Daphne Caruana Galizia Thursday, 7 November 2013, 10:16 Last update: about 11 years ago

For around 20 years I’ve practised a policy of never writing about the budget in its aftermath, and this year is going to be no different. I don’t exactly know why this is, but I think it has something to do with my instinctive feeling that when people have spent a couple of days reading and hearing figures and percentages dissected in news reports (the proper place for them) and television discussions (ditto), they really don’t want to read about them in a newspaper column too. So what I generally do is talk around the edges, a bit of detail here and there about what has struck me as annoying or curious. And again, this year is going to be no different.

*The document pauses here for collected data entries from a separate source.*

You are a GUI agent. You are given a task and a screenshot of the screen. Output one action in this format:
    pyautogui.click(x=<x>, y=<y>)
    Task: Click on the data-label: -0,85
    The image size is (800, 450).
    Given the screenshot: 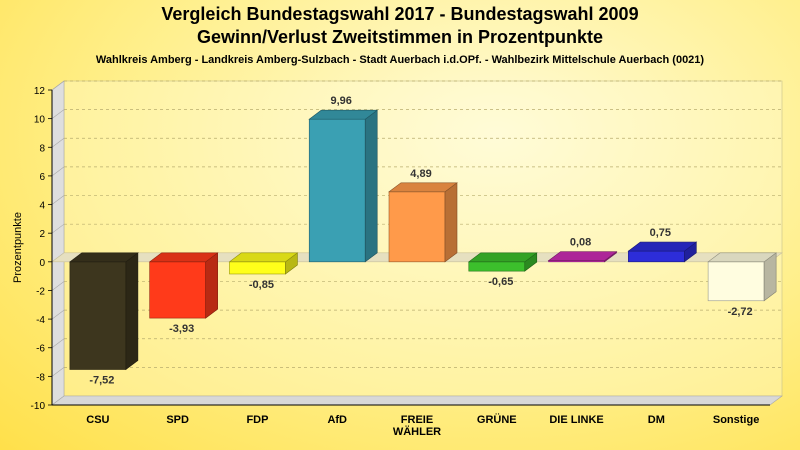 What is the action you would take?
    pyautogui.click(x=262, y=285)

What I found most interesting – other than the numbers, of course – is the fact that the Labour Party in government has, with this budget, followed exactly the same marketing strategy and tactics as it did in the election campaign. We had the structure set up in Palace Square for the prime minister’s press conference, purely for lighting/framing purposes because the structure itself was not shown in TVM’s broadcast, but only the contents. Those contents involved the prime minister, with the deputy prime minister and the finance minister on either side of him, all standing at lecterns, backed by a strange mix of people that included a couple of members of the cabinet, some backbenchers, and random young people, all shiny, cheerful and brightly lit.

The entire thing seems to have been art-directed, as the campaign videos were, by film-maker Mario Philip Azzopardi, with the picture we got on screen framed to show those at their lecterns, backed by seated individuals ranged behind them, with the floodlit facade of the Palace as a backdrop. That evening, it was largely wasted because by that time most viewers were worn out after listening to the budget speech and had tuned out. But I am quite sure this footage will resurface as part of a campaign propaganda video either this June or at the end of this government’s term of office.

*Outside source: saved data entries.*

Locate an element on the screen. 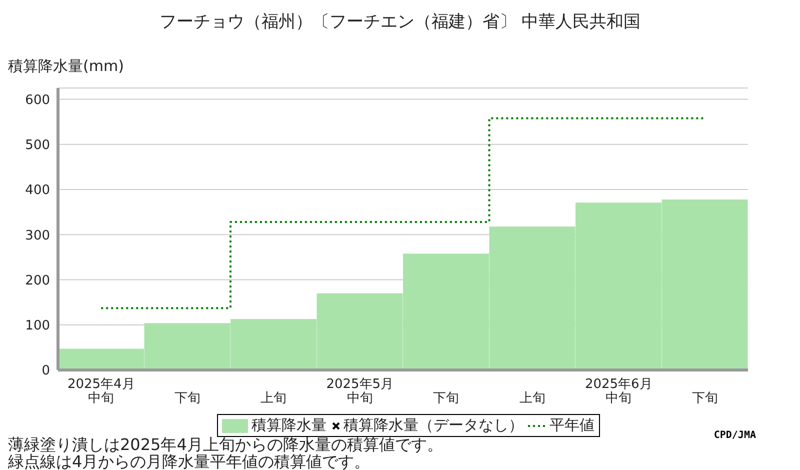  chart-title: フーチョウ（福州）〔フーチエン（福建）省〕 中華人民共和国 is located at coordinates (400, 22).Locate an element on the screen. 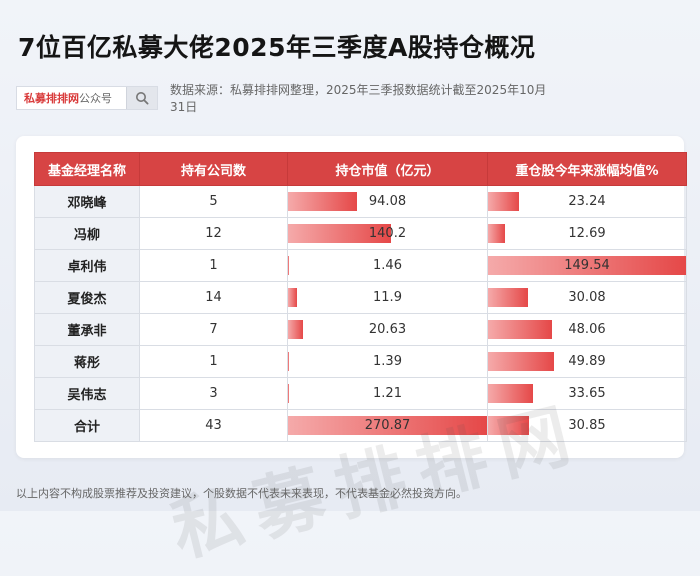 Image resolution: width=700 pixels, height=576 pixels. market-value-value: 1.46 is located at coordinates (388, 266).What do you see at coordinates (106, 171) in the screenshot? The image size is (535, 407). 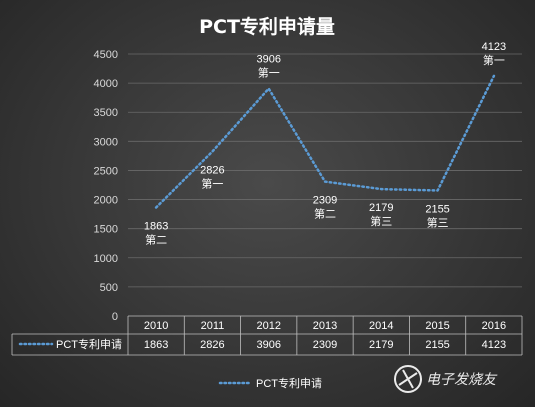 I see `y-tick-label: 2500` at bounding box center [106, 171].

Then there are the billboards, each of them displaying a single different message about different measures in the budget. Of course, they don’t give the detail, but just the headline – the message – that we are supposed to absorb and repeat. And so we are told that the government has increased students’ stipends, but we are not told that this is by only €16 a year. That’s one example. There are several others. This form of single-messaging via billboards is what Labour used in its electoral campaign. It clearly believes it is going to be just as useful and effective in government, even though the context is now entirely different.

The oddest tactic in this dogged repetition of the successful electoral campaign strategy was the prime minister’s staged and televised visit to an ‘ordinary family’ , where he sat in their kitchen, round their kitchen table with the rest of them – with no visible sign of a pot of tea or a cup of coffee – and ‘explained’ the budget to them. This was a digital copy of his visit to another ‘ordinary family’ in the election campaign, where he sat in what was practically the same kitchen, also with no food or drink on the table, and ‘explained’ things to them. The only crucial difference between that visit and this one is that this time Joseph Muscat was not accompanied by his wife.

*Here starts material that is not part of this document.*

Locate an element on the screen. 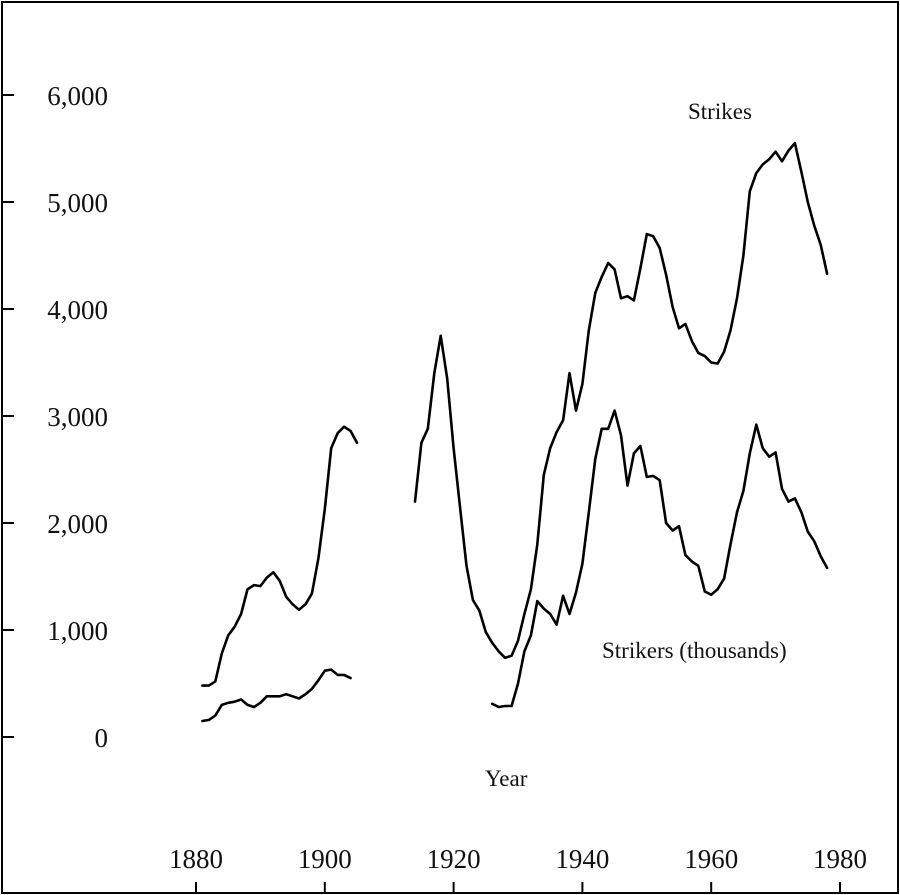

For some reason, I found all that sitting round the kitchen table phenomenally irritating, even more irritating than the North Korean idea of filming the leader visiting an ordinary family and imparting his great knowledge to them.

Given that both ‘ordinary families’, the one used this week and the one used in the election campaign, had the prime minister into the kitchen, we just have to conclude that they were actually instructed to do so by Muscat’s management team, who think it makes him look ‘natural’. Actually, it just makes him look patronising.